# NAND Flash Memory Reliability in Embedded Computer Systems

Ian Olson

#### INTRODUCTION

NAND flash memory—named after the NAND logic gates it is constructed from—is used for nonvolatile data storage in digital devices. The different types of NAND flash memory target different applications and have significantly different costs and longevity. This paper addresses the two main reliability concerns in NAND flash memory (data retention and endurance), what type of NAND flash memory is best suited for embedded computer systems, and how to optimize computer systems for maximum reliability of NAND flash memory.

## History

In the late 1990s, NAND flash memory first began to be used in consumer products such as USB flash drives (also known as thumb drives) and digital cameras. Even though the cost was very high compared to other storage media, such as floppy disks, rotating hard drives, and CD-RWs, the size, durability, and power efficiency of flash memory opened a new world of portable data storage.

Due to its rapidly increasing capacity and decreasing price, flash memory became a viable primary storage medium by 2005 for embedded computer products like first-generation SEL computers (e.g., the SEL-3351 System Computing Platform).
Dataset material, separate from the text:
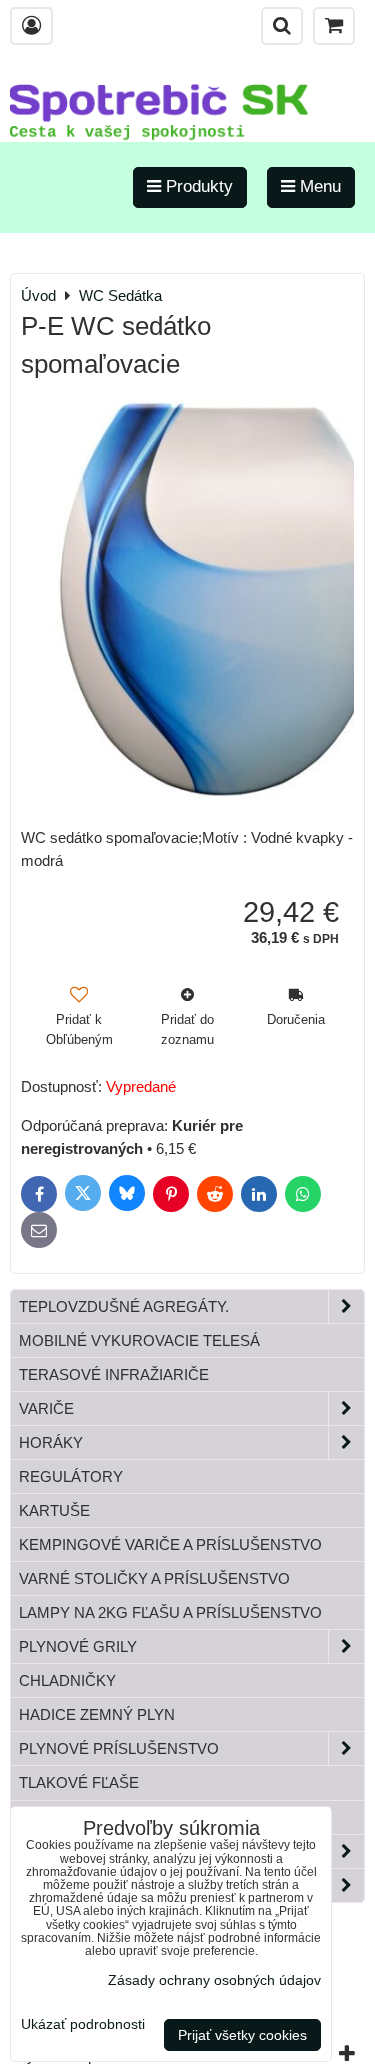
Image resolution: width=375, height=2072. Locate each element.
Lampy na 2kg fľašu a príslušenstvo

At that time, most flash memory was available in the form of memory cards such as CompactFlash<sup>®</sup>, SD, and xD cards, which were typically used in digital cameras and portable MP3 music players. The 2.5-inch solid-state drives were also available and offered the greatest capacity, but cost prevented them from seeing widespread use until years later.
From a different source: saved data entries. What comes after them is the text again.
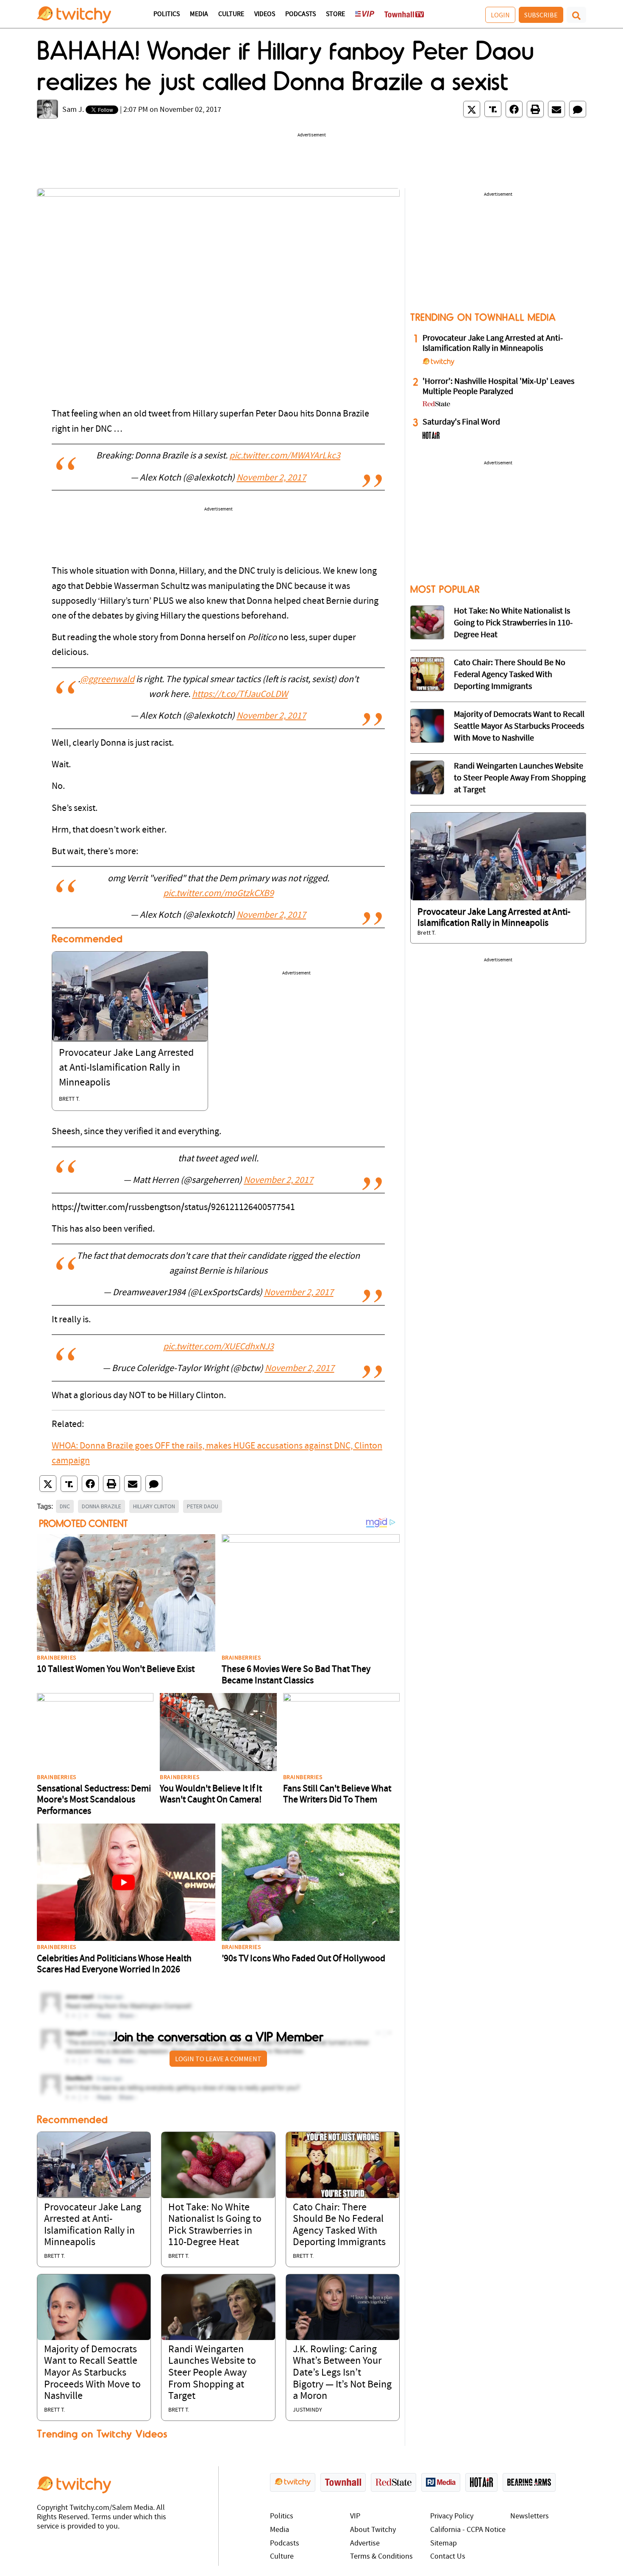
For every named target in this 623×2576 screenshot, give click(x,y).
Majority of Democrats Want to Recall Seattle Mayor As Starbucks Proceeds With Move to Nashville (92, 2373)
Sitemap (443, 2544)
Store (335, 14)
The SEL-3351 used the CompactFlash form factor as a primary storage device due to its large capacity and widespread availability. High-capacity for its time, the 8 GB industrial-grade CompactFlash card used in SEL computers in 2005 cost over \$1,000 compared to \$100 to \$150 for the same size consumer-grade CompactFlash. Industrial-grade cards were pricier for many reasons, including higher quality manufacturing processes, more rigorous testing and screening, temperature trials, and low market demand compared to consumer-grade devices.

Today, flash memory is the most common data storage medium and is used in nearly every computing and intelligent electronic device. While advancements in capacity and cost are slowing down due to technical limitations, there is currently no competing technology positioned to overtake flash memory anytime soon.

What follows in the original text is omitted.